WHAT IS BEING ASKED:
Reproduce the entries below word for word, from the line containing "The width and height of the screenshot is (698, 2576)." through the line containing "(323, 2009).".

•••

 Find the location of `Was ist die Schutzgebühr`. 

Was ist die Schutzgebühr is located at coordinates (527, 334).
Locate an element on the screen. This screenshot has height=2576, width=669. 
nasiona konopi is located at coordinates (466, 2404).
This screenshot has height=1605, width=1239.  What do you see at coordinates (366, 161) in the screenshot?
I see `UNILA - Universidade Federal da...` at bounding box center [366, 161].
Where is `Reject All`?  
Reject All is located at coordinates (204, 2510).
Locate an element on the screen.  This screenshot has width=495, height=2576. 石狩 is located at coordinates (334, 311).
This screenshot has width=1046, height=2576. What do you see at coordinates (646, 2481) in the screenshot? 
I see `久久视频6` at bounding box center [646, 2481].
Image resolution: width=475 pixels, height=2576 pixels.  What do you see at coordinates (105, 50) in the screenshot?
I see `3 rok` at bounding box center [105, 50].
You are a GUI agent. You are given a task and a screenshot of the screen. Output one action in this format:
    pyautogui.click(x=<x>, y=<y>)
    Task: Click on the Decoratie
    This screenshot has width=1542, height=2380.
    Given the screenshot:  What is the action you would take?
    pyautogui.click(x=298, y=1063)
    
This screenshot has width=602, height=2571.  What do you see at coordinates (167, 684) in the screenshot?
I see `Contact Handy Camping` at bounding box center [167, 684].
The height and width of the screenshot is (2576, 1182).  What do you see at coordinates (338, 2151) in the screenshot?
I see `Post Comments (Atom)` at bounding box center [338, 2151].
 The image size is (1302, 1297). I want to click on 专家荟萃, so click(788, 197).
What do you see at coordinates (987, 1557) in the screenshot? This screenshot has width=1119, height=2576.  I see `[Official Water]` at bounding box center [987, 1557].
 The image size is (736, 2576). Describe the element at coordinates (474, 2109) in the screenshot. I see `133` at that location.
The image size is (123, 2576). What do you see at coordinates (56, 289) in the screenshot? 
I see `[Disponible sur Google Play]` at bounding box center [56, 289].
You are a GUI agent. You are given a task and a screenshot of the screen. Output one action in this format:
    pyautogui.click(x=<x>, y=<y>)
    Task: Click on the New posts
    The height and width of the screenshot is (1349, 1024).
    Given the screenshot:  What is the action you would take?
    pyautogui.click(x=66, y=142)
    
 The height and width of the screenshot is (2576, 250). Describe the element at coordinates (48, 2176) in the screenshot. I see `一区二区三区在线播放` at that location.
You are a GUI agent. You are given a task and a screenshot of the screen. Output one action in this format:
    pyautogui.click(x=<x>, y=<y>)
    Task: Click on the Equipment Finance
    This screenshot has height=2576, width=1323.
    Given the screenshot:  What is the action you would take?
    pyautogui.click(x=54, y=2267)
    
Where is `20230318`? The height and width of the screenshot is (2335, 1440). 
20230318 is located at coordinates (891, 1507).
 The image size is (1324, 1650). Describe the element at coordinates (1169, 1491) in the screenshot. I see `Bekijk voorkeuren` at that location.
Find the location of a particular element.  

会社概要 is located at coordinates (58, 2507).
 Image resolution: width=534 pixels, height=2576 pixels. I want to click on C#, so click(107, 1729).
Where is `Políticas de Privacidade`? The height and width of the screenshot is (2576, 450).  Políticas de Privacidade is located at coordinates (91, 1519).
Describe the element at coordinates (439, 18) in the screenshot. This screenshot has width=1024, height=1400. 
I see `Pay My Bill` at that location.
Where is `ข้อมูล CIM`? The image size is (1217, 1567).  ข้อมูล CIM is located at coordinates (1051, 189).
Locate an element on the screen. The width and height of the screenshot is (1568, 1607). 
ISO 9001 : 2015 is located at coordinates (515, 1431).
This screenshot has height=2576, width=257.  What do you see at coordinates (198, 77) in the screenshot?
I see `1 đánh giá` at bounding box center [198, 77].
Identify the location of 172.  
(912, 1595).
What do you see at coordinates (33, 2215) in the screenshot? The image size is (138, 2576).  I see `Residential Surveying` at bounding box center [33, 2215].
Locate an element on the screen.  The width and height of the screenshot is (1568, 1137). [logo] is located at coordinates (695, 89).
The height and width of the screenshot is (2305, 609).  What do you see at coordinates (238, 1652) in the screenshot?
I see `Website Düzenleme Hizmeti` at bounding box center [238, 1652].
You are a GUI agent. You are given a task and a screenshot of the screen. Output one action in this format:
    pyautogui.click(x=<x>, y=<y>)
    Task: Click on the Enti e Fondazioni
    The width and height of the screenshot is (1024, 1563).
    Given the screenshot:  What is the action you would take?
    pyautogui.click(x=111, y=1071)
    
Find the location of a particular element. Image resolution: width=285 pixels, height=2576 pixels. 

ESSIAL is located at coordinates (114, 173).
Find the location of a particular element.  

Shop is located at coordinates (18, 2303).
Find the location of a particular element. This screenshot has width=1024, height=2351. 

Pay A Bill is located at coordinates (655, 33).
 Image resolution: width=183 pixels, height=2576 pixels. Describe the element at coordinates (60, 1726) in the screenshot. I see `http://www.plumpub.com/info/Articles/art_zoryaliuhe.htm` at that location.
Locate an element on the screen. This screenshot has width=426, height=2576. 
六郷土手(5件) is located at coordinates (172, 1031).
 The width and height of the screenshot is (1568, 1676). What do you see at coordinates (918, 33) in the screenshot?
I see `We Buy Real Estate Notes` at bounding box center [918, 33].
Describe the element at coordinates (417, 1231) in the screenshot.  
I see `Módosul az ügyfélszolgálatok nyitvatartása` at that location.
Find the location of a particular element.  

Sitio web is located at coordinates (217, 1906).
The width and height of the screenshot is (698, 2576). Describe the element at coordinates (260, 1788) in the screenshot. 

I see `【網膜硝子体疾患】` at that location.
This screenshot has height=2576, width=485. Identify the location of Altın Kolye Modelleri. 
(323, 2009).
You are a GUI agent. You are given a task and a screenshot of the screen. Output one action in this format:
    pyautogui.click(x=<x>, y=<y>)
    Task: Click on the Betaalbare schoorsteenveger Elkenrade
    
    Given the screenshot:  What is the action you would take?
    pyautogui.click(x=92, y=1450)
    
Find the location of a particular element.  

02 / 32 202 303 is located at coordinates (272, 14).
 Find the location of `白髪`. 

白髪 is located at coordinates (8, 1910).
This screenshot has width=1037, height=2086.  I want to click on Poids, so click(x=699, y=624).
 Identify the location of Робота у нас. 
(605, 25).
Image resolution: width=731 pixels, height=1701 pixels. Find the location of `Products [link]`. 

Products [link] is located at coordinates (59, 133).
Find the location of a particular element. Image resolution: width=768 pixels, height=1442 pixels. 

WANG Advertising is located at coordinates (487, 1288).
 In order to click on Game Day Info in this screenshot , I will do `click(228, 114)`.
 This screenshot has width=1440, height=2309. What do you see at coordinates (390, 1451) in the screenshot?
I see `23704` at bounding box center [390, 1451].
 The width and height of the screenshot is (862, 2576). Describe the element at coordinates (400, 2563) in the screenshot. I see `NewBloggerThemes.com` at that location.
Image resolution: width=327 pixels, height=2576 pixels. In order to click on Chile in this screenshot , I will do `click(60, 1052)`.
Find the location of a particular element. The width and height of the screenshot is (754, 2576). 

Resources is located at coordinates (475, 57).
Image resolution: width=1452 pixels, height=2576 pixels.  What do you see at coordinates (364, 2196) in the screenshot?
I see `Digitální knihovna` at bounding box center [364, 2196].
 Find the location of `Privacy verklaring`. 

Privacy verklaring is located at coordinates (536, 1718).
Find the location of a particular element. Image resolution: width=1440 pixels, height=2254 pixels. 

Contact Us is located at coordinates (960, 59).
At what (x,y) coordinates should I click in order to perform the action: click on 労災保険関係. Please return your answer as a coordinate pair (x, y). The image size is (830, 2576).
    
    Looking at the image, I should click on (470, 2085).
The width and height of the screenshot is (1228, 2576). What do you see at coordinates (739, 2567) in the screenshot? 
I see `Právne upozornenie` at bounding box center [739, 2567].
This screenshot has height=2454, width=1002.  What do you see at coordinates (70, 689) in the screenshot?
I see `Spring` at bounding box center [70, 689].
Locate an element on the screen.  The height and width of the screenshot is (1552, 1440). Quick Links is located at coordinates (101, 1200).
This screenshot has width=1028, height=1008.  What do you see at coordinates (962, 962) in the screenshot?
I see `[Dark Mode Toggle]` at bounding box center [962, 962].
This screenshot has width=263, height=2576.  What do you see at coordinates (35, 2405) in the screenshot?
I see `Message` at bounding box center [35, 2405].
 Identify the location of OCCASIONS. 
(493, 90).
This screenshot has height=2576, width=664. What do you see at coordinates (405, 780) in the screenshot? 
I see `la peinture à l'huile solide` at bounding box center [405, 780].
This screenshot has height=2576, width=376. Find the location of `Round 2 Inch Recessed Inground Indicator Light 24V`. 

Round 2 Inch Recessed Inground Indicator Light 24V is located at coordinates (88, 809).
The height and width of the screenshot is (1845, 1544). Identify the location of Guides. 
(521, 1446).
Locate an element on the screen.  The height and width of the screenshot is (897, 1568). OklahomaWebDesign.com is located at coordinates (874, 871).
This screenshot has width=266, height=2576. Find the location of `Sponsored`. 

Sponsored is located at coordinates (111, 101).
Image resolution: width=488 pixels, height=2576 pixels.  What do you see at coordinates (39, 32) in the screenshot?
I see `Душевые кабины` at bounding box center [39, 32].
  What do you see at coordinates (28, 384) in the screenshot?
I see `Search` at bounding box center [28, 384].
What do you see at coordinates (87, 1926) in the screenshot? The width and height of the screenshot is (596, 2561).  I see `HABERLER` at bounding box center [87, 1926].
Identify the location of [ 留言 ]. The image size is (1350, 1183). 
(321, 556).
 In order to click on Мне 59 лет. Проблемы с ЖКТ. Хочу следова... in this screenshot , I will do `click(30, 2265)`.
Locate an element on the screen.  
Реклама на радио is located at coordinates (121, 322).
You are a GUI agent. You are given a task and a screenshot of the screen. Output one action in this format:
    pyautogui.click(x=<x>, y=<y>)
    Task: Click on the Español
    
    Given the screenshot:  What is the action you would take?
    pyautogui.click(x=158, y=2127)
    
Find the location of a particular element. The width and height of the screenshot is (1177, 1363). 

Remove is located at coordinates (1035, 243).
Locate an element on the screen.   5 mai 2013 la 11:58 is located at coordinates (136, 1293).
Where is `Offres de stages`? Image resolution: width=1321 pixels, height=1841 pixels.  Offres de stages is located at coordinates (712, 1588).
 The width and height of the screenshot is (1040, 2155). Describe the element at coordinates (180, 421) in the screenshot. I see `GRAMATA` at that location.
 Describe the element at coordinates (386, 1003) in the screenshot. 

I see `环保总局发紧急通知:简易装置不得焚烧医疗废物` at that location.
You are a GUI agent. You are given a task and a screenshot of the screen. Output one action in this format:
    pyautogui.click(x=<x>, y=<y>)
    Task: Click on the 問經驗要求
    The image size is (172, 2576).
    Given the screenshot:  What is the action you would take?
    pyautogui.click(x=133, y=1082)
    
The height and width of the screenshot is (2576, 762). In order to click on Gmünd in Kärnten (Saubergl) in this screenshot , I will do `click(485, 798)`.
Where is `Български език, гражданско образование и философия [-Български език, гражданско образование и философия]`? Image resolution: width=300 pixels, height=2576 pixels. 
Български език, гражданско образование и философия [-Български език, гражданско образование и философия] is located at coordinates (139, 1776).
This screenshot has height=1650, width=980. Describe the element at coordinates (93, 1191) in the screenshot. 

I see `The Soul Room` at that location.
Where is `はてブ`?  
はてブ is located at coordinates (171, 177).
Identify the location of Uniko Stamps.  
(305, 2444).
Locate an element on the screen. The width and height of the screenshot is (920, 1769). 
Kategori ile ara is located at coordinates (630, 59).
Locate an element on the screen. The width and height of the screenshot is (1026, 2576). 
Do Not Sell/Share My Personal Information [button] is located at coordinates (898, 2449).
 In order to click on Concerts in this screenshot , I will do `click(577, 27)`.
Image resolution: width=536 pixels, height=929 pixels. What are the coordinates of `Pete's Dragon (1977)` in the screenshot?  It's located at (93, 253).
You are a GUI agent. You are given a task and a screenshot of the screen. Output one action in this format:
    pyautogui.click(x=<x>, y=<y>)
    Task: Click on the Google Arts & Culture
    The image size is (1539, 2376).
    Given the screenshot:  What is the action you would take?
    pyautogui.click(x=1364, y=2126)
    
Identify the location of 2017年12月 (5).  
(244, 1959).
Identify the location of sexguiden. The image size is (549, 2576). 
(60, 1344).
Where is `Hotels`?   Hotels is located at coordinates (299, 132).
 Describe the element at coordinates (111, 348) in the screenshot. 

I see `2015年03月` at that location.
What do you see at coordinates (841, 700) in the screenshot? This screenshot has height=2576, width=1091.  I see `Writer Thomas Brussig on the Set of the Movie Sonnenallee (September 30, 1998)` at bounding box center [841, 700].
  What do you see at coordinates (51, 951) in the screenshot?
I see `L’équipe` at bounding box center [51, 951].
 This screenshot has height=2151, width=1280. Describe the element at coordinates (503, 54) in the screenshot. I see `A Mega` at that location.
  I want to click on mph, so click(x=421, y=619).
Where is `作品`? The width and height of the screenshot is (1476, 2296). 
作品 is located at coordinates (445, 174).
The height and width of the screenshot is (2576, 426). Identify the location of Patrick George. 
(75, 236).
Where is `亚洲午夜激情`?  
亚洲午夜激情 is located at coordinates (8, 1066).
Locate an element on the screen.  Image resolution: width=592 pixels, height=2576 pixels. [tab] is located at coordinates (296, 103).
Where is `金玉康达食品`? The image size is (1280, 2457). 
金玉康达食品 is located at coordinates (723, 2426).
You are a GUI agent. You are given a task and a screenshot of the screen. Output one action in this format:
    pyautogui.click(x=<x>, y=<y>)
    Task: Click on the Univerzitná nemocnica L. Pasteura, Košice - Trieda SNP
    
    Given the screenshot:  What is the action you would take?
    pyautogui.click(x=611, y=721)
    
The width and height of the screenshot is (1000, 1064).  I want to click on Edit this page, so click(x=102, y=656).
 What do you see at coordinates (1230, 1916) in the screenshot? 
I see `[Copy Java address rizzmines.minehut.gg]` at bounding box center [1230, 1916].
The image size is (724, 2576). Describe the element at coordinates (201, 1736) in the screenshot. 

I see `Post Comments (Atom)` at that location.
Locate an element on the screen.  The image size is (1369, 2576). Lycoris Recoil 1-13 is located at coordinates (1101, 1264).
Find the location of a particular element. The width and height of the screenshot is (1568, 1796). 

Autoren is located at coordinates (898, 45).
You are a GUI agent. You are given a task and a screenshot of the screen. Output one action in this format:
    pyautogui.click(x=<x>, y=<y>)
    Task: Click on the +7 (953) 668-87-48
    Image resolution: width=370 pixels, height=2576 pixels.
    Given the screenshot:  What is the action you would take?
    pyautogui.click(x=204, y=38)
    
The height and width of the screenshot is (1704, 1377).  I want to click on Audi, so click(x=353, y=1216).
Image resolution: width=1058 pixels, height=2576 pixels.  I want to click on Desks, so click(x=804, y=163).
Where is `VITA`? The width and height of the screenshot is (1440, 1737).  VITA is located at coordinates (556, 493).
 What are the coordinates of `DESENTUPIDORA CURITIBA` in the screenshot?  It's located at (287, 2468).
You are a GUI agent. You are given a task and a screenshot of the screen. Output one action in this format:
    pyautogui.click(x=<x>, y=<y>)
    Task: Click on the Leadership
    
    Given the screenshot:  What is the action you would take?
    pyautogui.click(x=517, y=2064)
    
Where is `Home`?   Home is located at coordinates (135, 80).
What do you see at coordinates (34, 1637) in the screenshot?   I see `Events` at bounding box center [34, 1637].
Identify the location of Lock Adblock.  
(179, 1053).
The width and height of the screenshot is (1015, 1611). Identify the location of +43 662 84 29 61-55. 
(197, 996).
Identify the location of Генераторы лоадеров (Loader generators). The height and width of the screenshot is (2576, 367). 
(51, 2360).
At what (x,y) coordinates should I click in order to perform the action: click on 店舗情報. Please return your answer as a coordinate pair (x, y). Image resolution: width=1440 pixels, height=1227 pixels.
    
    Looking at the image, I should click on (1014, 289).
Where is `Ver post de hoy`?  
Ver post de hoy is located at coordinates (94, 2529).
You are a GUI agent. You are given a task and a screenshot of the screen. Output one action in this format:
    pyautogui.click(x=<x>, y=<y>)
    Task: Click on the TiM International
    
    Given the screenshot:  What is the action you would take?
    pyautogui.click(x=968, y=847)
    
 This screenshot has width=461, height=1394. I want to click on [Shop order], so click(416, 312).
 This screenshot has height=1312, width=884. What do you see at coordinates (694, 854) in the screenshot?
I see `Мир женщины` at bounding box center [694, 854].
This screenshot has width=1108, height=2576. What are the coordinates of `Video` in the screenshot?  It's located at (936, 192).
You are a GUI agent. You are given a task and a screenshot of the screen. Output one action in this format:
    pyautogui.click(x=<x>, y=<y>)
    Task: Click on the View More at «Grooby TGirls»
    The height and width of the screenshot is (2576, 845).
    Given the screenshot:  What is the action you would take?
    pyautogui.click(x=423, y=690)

•••

CORRECT ANSWER:
The width and height of the screenshot is (698, 2576). Describe the element at coordinates (260, 1788) in the screenshot. 

I see `【網膜硝子体疾患】` at that location.
This screenshot has height=2576, width=485. Identify the location of Altın Kolye Modelleri. 
(323, 2009).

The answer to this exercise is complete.